### Required tasks
A – Answer the following about the forum thread on fridge locks:
(i) Which vehicle does shaysue own?
(ii) From what did erneboy make the metal replacement lock?
(iii) How did GerryD fix the broken lock?
B – Write out the forum thread on fridge locks verbatim from "## GerryD (Sep" to "will not break.".

# Fridge lock breaking



## shaysue (Mar 8, 2010)

As a newby and delighted owner of a 2008 Aviano i725, I have had to replace the fridge lock already. Replacement lasted 2 weeks before one of the plastic shoulders of the lock again broke making locking the fridge normally, impossible. Dealer informed and he will replace but he warns me that due to poor design of this mechanism it is a frail piece. Any less cosly suggestions of dealing with this? Is there a child lock which might be more sturdy than that fitted by Burstner? Anyone else experience this? I have seen these mechanisms on other makes of mh.

Shay


----------



## teemyob (Nov 22, 2005)

*Locks*

Cr4p arn't they?

Nice profit for the Manufacturer though eh? Seen the price!

TM


----------



## erneboy (Feb 8, 2007)

I have replaced mine on my Dometic with a metal one I made from the handle of an old style tin opener and a short spring. I got fed up having bought 3 new plastic ones in just a few months. The metal one seems indestructible, it was easily made. If you would like to see it I will try to post some photos, Alan.


----------



## SteveandSue (Aug 25, 2008)

Hi we also have an Aviano - no problems with our fridge catches - but we keep breaking the plastic drawer catches.
Although the fridge catch may be weak - maybe stacking less weight onto the door may help? 
Steve


----------



## Pudsey_Bear (Sep 25, 2008)

I had the same problem on ours, so went to look at caravans and MH's to see if there were any mods which others had made to the catches, oddly most of the catches were missing, so either been nicked or they take them off, didn't see any mods though.

Ours is of the swing around type so I might just knock on up out of a bit of thick aluminium if I come across some on my travels, it looks fairly uncomplicated.

Kev.


----------



## GerryD (Sep 20, 2007)

Had the same problem with ours. Fixed it by superglueing the shoulder back on and learning that if you push the door slightly and compress the seal, the lock will then slide easily and will not break.
Gerry


----------



## Pudsey_Bear (Sep 25, 2008)

I know a lot of stuff in the MH needs to be light, but some things are just badly designed IMO and would be better made out of metal, but then they'd lose after market sales.


Kev.


----------



## DABurleigh (May 9, 2005)

I repaired ours with thermoplastic granules, reinforcing at the same time, and it (so far - tempting fate here) has stayed fixed.

### Information provided
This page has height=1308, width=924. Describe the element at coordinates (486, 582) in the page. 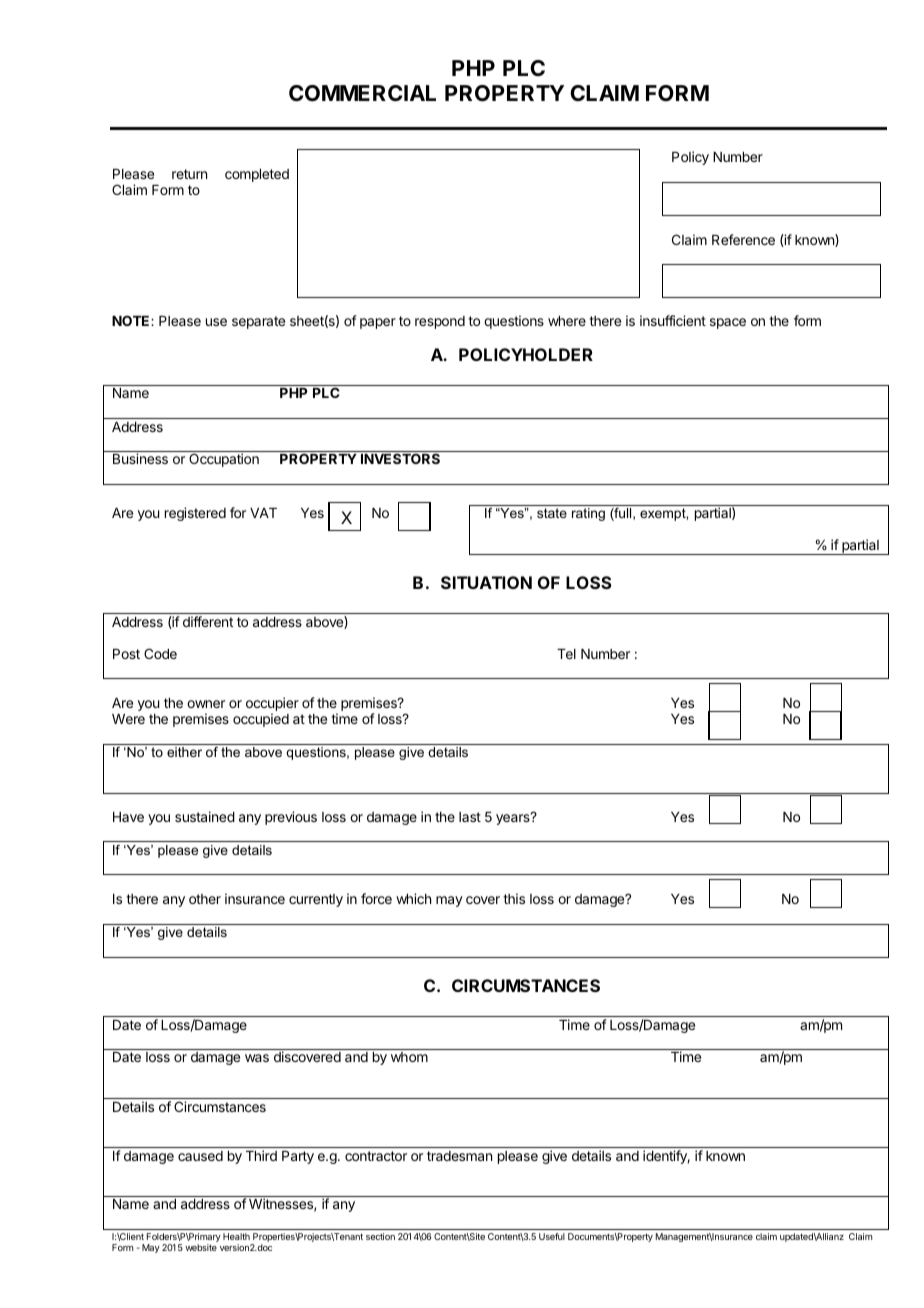

I see `SITUATION` at that location.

### The replies
A –
(i) A 2008 Aviano i725.
(ii) The handle of an old style tin opener and a short spring.
(iii) By superglueing the shoulder back on.

B –
## GerryD (Sep 20, 2007)

Had the same problem with ours. Fixed it by superglueing the shoulder back on and learning that if you push the door slightly and compress the seal, the lock will then slide easily and will not break.